Jim Farley, PDG de Ford, et François Provost, PDG du groupe Renault
Une alliance qui promet un cocktail bien dosé entre style et technologie
Alors que certains pourraient craindre que Ford se contente juste de rebadger des électriques Renault, l’histoire est un peu plus intéressante. Les futurs véhicules Ford n’auront pas seulement un nouveau logo, mais bien une expérience de conduite qui leur sera propre. L’idée est de conserver ce fameux ADN Ford : une conduite dynamique et un design qui reflètent l’esprit de la marque. Le premier modèle issu de cette collaboration devrait débarquer dès début 2028.

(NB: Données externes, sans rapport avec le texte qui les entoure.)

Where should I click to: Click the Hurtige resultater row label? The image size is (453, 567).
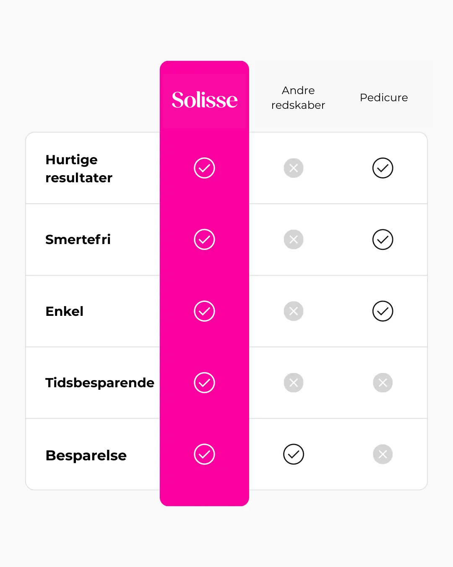click(79, 168)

La production est prévue dans une usine Renault située dans le nord de la France — probablement celle de Douai — où sont déjà fabriquées des voitures électriques comme la Renault 4, la 5, la Mégane électrique ainsi que la Nissan Micra nouvelle génération. J’ai eu la chance de visiter cette usine il y a quelques années, et j’ai été bluffé par la fluidité de la chaîne de montage et l’attention portée à la qualité, un gage rassurant pour ces futures Ford.
Au-delà des voitures : un coup d’œil vers les utilitaires
Ford et Renault ne se limitent pas aux voitures particulières. Ils ont aussi signé une lettre d’intention pour co-développer des véhicules utilitaires. Le monde des utilitaires légers est en pleine mutation électrique, et cette collaboration pourrait ouvrir des portes à de nouveaux modèles adaptés au marché européen.

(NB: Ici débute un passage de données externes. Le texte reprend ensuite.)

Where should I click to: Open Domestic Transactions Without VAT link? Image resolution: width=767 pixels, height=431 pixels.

En revanche, on ne sait pas encore ce que cette nouvelle alliance indique pour le partenariat déjà existant entre Ford et Volkswagen. Ce dernier partage déjà ses plateformes électriques, notamment pour les gros utilitaires et des SUV comme le Ford Explorer basé sur la VW ID.4. Pour ma part, je suis curieux de voir comment ces multiples alliances vont se coordonner. Ça ressemble un peu à un jeu de chaises musicales entre constructeurs, et parfois c’est compliqué de suivre tous les mouvements.

Renault Mégane électrique
Un atout pour Ford qui cherche à se refaire une place en Europe
Si vous suivez l’évolution du marché européen, vous savez que Ford a perdu du terrain ces dernières années. En 2014, elle était la deuxième marque la plus vendue sur le continent ; aujourd’hui, elle ne figure même plus dans le top 10. Cette collaboration avec Renault pourrait donc être une opportunité en or pour Ford de reconquérir une clientèle européenne plus large — en misant sur des voitures électriques accessibles et bien pensées.

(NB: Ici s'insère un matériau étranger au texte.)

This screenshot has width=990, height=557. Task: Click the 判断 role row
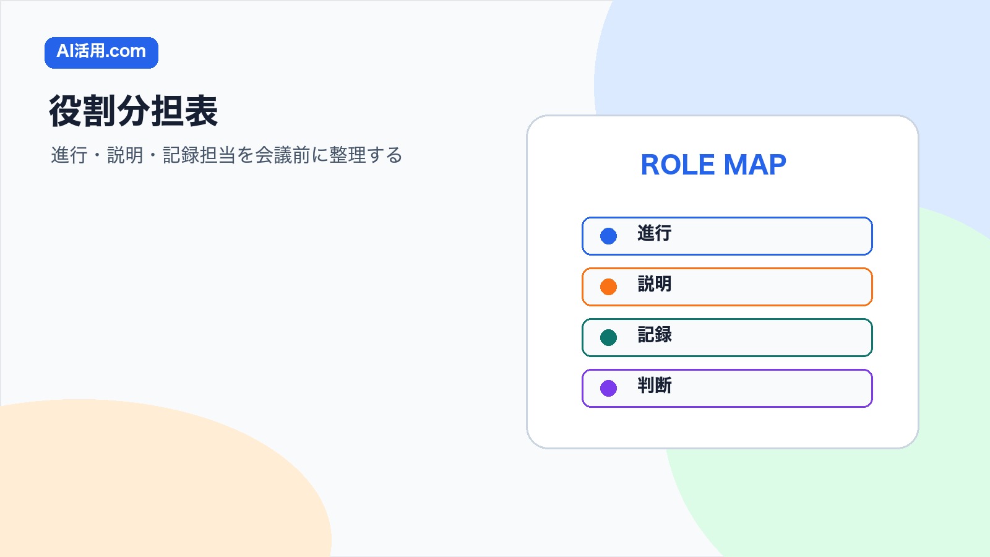[x=727, y=388]
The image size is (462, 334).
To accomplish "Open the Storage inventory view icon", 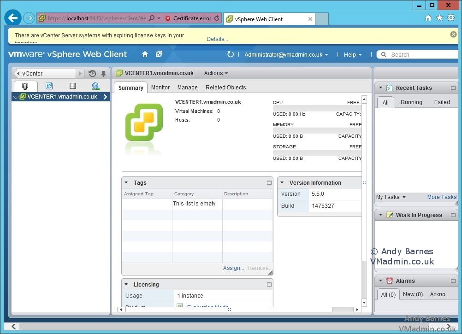I will (x=72, y=86).
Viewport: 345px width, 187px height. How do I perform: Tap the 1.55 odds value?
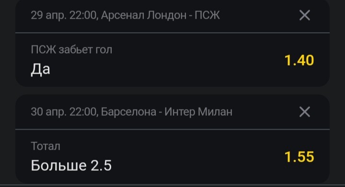(x=299, y=157)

Jim Farley, le patron de Ford, évoque cette alliance comme une étape importante pour “bâtir une activité plus efficace, tournée vers l’avenir en Europe”. Il insiste sur la combinaison de l’expérience industrielle et électrique de Renault avec le style et la sensation de conduite propres à Ford. En tant que passionné, je trouve cette association plutôt prometteuse, surtout si les véhicules gardent ce fameux feeling de conduite que j’aime chez Ford — un peu sportif, un peu fun, mais toujours accessible.

Ford Focus
La grande interrogation reste sur le type de voitures qui sortiront de cette collaboration. Va-t-on revoir une nouvelle Fiesta devenue électrique, pourquoi pas basée sur la Renault 5 ? Ou bien une Focus 100 % électrique inspirée de la Mégane ? Personnellement, j’espère qu’ils ne se contenteront pas seulement de copier-coller les modèles Renault. Ford a tellement su nous surprendre avec des modèles comme la Focus ST que je rêve de retrouver cette fougue dans leurs futures électriques.
En tout cas, le partenariat entre ces deux géants promet de secouer le marché des voitures électriques européennes dans les années à venir. Il faudra juste patienter un peu avant de voir ces modèles en concession et de les tester.